De beklagcommissie heeft het beklag ongegrond verklaard op de gronden als in de aangehechte uitspraak weergegeven.

2. De standpunten van klager en de directeur
Door en namens klager is het tegenover de beklagcommissie ingenomen standpunt in beroep als volgt toegelicht. Op de verlofaanvraag heeft hij in december 2013 als verlofadres het adres van zijn broer ingevuld. In januari 2014 heeft hij bij het b.s.d.
aangegeven dat hij het verlofadres wilde wijzigen in het adres van zijn ouders. Het b.s.d. heeft dit verzoek in behandeling genomen en dit nieuwe verlofadres aangeschreven op 10 januari 2014. De politie heeft onderzoek gedaan naar het eerste door
klager
opgegeven adres. De bewoner van dit adres heeft nooit gereageerd, waardoor dit adres sowieso niet in aanmerking kwam. De informatie die de politie heeft verschaft is niet van toepassing. De verklaring van klagers moeder dat hij zijn verlof op het adres
van zijn ouders mocht doorbrengen, is als bijlage 6 bij het beroepschrift gevoegd. De wijkagent in de wijk, waar zijn ouders wonen, is niet gevraagd advies uit te brengen ter zake van het gevraagde verlof.
Uit de verklaring van klagers mentor volgt dat zijn gedrag tijdens detentie goed is.
De officier van justitie gaat akkoord met het gevraagde verlof. Er is geen sprake van een geldige weigeringsgrond. Er is geen gevaar voor vlucht en geen sprake van een concreet of daadwerkelijk gevaar voor herhaling. De weigering van de directeur om
klager verlof te verlenen is niet onderbouwd.

De directeur heeft het standpunt, zoals ingenomen tegenover de beklagcommissie, in beroep niet nader toegelicht.

Op klagers verlofaanvraag zijn de volgende adviezen uitgebracht.
Klagers mentor heeft positief geadviseerd ter zake van verlofverlening in verband met zijn goede gedrag op de afdeling.
De officier van justitie van het arrondissementsparket Oost-Nederland is akkoord met verlofverlening.
De politie Nijmegen heeft het volgende advies uitgebracht ter zake van verlofverlening:
Het adres van klagers broer is ambtshalve zeer bekend. Vanaf dit adres wordt veel overlast gepleegd. Klager is de betreffende politiefunctionaris zeer bekend, heeft een flinke harddrugsverslaving en is vluchtgevaarlijk.

3. De beoordeling
Klager onderging de tenuitvoerlegging van eerder opgelegde gevangenisstraffen van in totaal vier maanden. Aansluitend onderging hij veertien dagen gijzeling op grond van de Wet administratiefrechtelijke handhaving verkeersvoorschriften. Klager is op 21
april 2014 in vrijheid gesteld.

Het beroep richt zich tegen de afwijzing van klagers eerste verlofaanvraag.

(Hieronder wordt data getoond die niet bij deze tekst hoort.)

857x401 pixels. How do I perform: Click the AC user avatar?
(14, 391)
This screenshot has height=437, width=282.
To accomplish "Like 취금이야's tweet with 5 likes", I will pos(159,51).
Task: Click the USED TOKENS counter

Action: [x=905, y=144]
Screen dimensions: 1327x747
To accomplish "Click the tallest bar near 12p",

Uit de stukken volgt dat klager aanvankelijk het adres van zijn broer heeft opgegeven en vervolgens het adres van zijn ouders heeft opgegeven als verlofadres. De directeur heeft op het adres van klagers ouders in een brief van 10 januari 2014 navraag
gedaan of klager op dit adres zijn verlof mocht doorbrengen. Vervolgens heeft de directeur op 23 januari 2014 de verlofaanvraag afgewezen op grond van het negatieve advies van de politie. Vaststaat dat het advies van politie enkel betrekking heeft op
het adres van klagers broer, terwijl de directeur bekend was dat klager inmiddels over een ander verlofadres beschikte.
De beroepscommissie is, gelet op het bovenstaande, van oordeel dat de bestreden beslissing van 23 januari 2014 niet op goede gronden rust, waarbij zij opmerkt dat hetgeen in het advies van de politie overigens is aangedragen, niet door stukken wordt
onderbouwd. Zij zal derhalve het beroep gegrond verklaren, de uitspraak van de beklagcommissie vernietigen en het beklag alsnog gegrond verklaren.

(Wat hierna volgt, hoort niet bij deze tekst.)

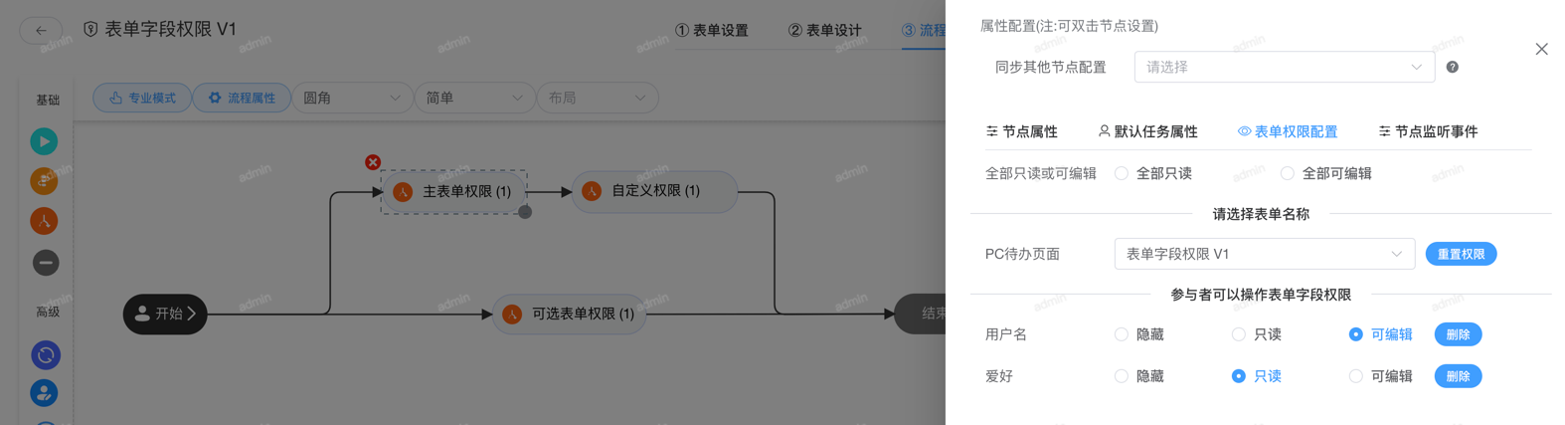Select 全部只读 radio option
This screenshot has height=425, width=1565.
tap(1122, 173)
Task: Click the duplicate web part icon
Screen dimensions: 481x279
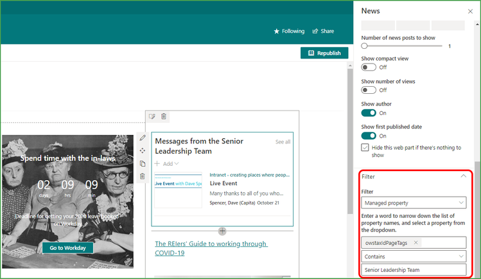Action: coord(143,163)
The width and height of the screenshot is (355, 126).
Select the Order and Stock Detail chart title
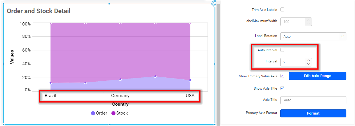pos(39,11)
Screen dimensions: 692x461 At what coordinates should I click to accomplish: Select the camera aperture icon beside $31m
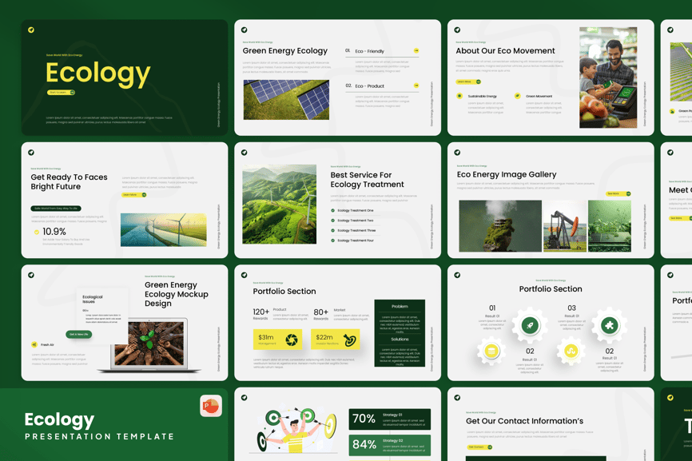(292, 340)
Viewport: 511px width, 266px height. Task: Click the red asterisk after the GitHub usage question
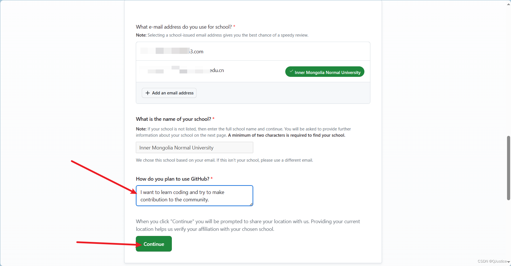pos(212,178)
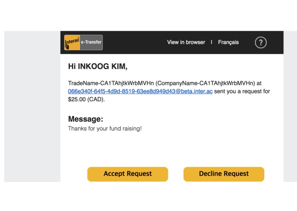Click the Hi INKOOG KIM greeting

[x=97, y=67]
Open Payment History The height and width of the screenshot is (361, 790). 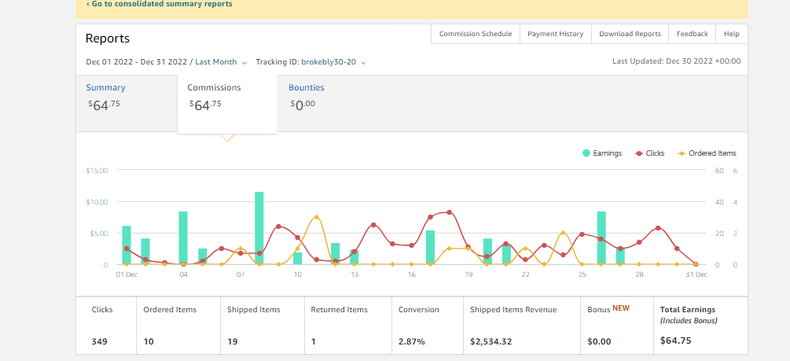[555, 34]
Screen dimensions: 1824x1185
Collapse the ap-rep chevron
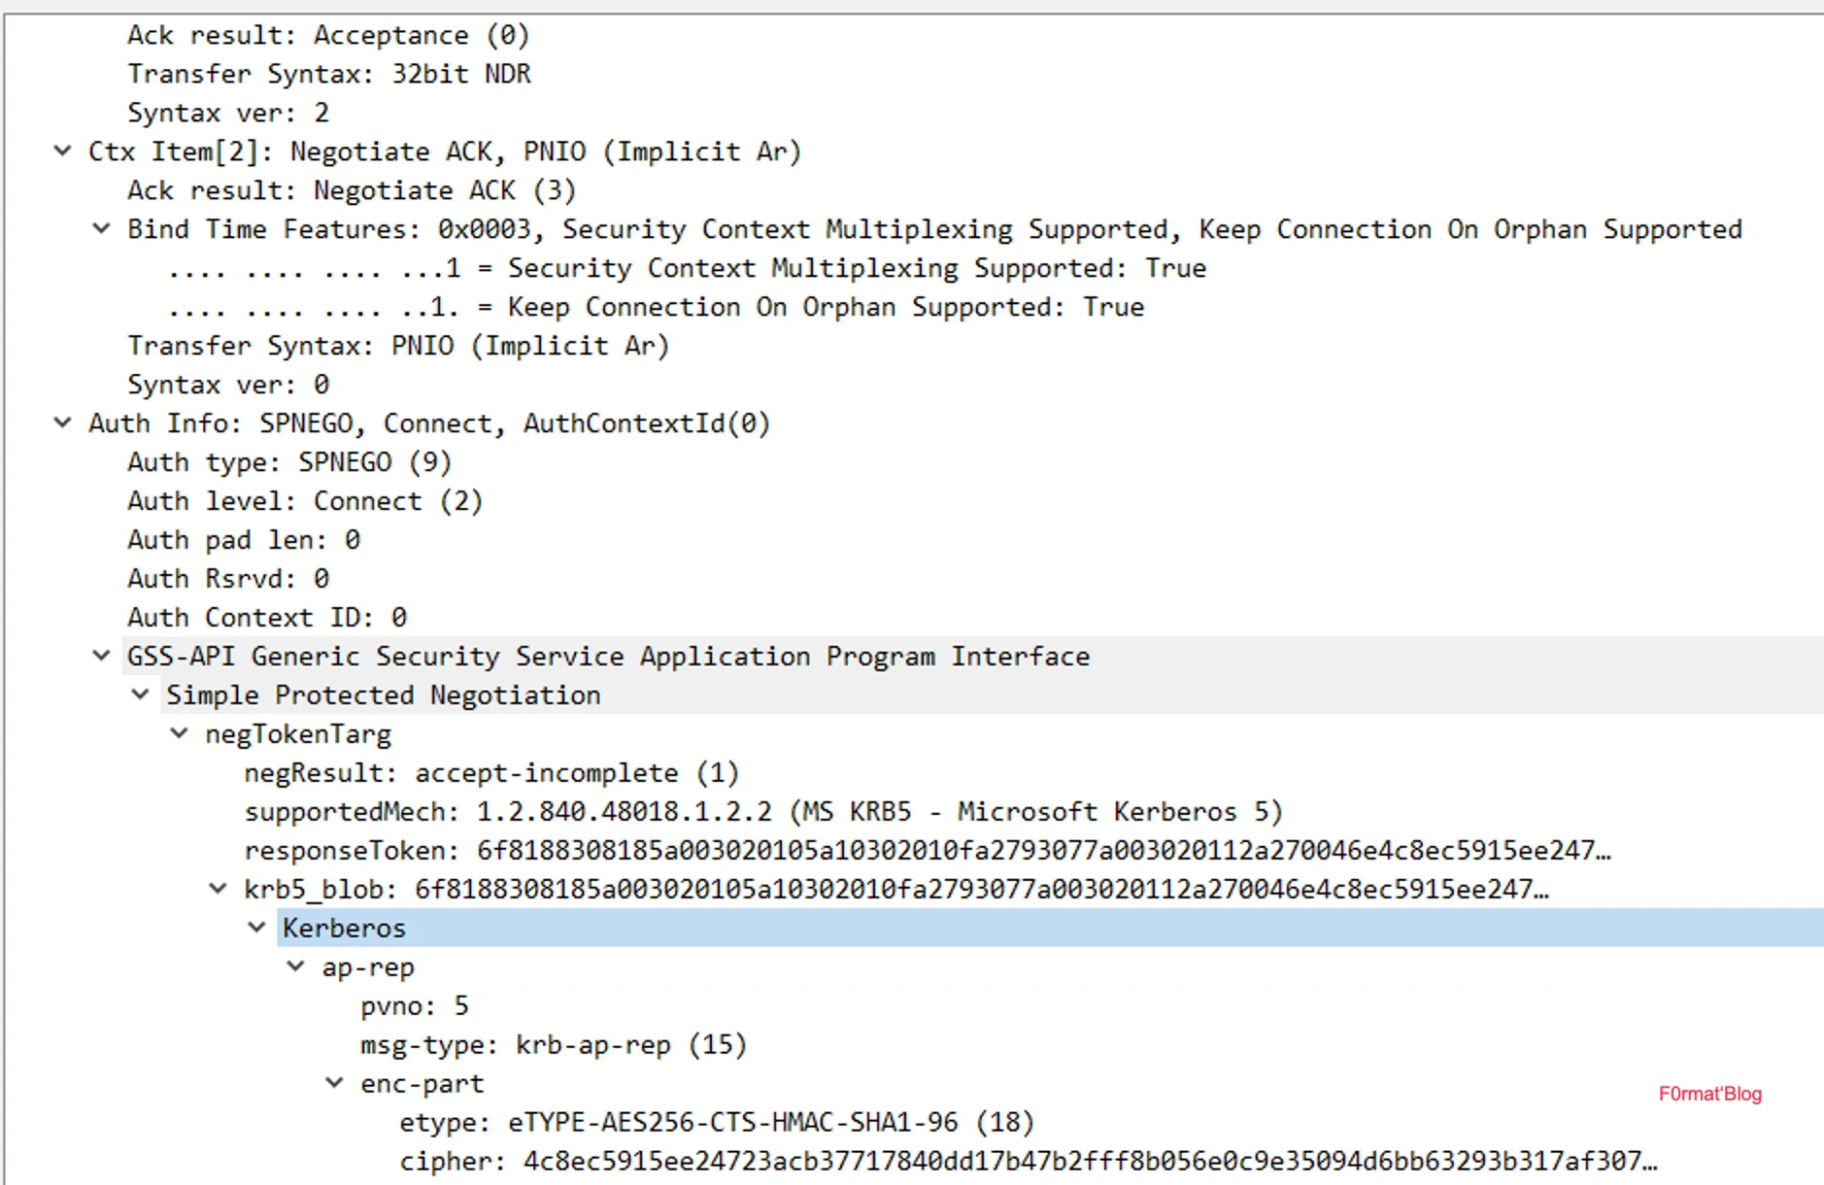click(295, 967)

Nu klagers detentie inmiddels is beëindigd, zal klager een financiële tegemoetkoming van
€ 50,= worden toegekend.

4. De uitspraak
De beroepscommissie verklaart het beroep gegrond, vernietigt de uitspraak van de beklagcommissie en verklaart het beklag alsnog gegrond. Zij kent aan klager een tegemoetkoming toe van € 50,=.

Aldus gegeven door de beroepscommissie voornoemd, bestaande uit mr. U. van de Pol, voorzitter, mr. M.M. Boone en mr. G.L.M. Urbanus, leden, in tegenwoordigheid van
mr. H.S. van Gemert, secretaris, op 18 juni 2014.